(DATA EXTRACT begins)

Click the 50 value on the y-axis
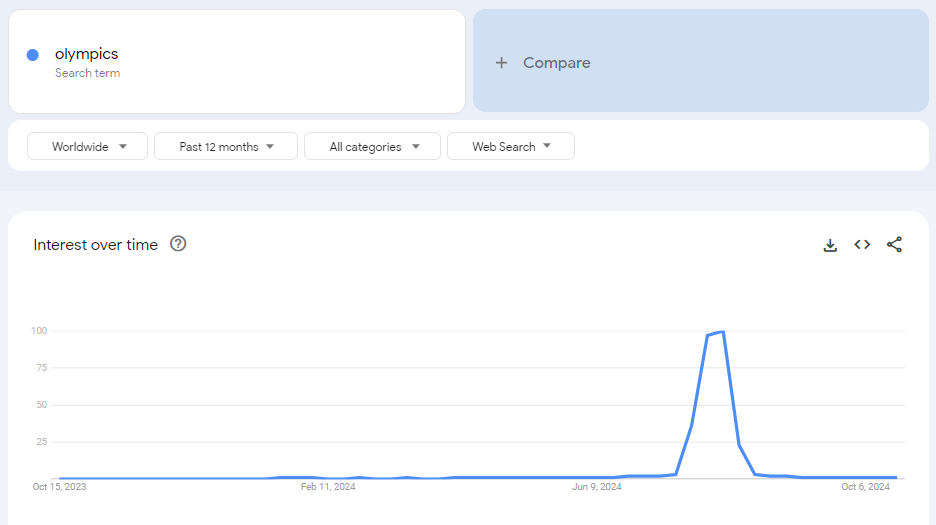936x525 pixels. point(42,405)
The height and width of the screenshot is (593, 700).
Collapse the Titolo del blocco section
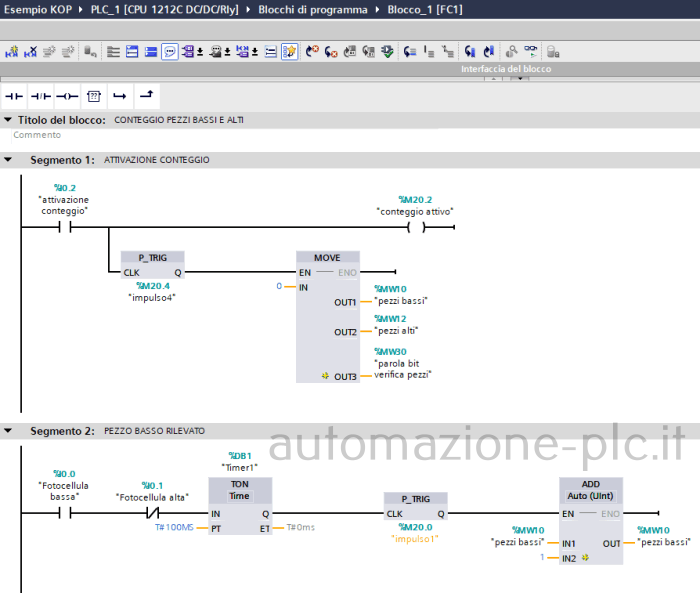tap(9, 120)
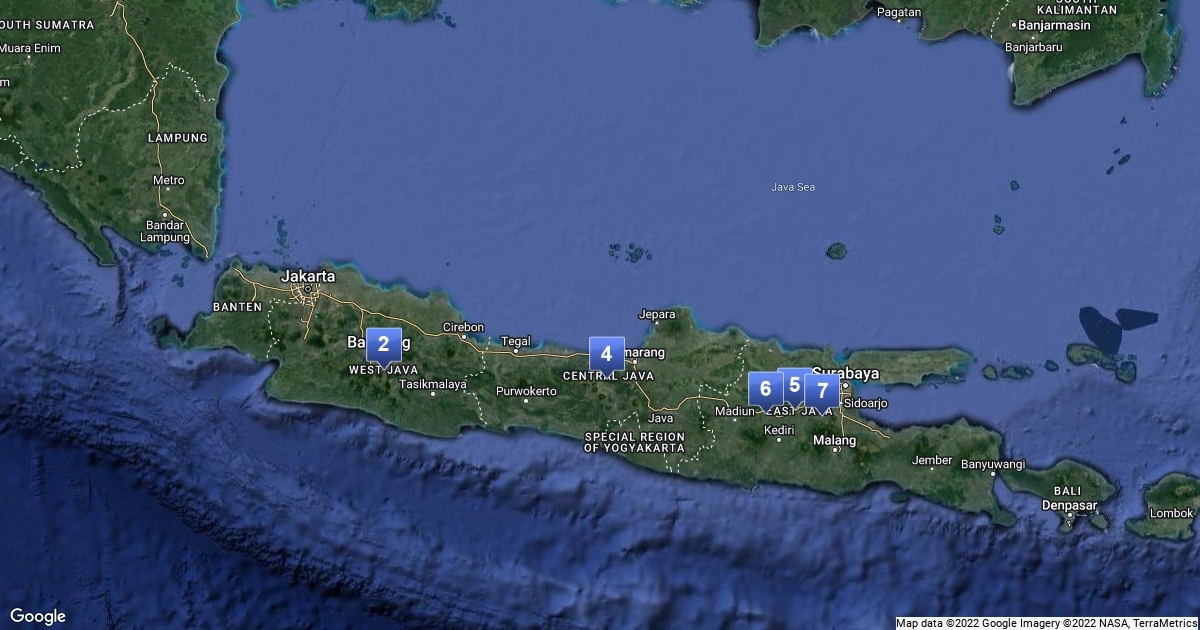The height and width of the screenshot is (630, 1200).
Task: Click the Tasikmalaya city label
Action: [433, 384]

(DATA EXTRACT ends)

**WHAT TO PRODUCE:**
Any picture found in the records stays out, while everything else is copied exactly.

**FINISHED TASK:**
Click the 50 value on the y-axis
936x525 pixels. point(42,405)
The height and width of the screenshot is (593, 700).
Collapse the Titolo del blocco section
tap(9, 120)
The height and width of the screenshot is (630, 1200).
Task: Click the Tasikmalaya city label
Action: [433, 384]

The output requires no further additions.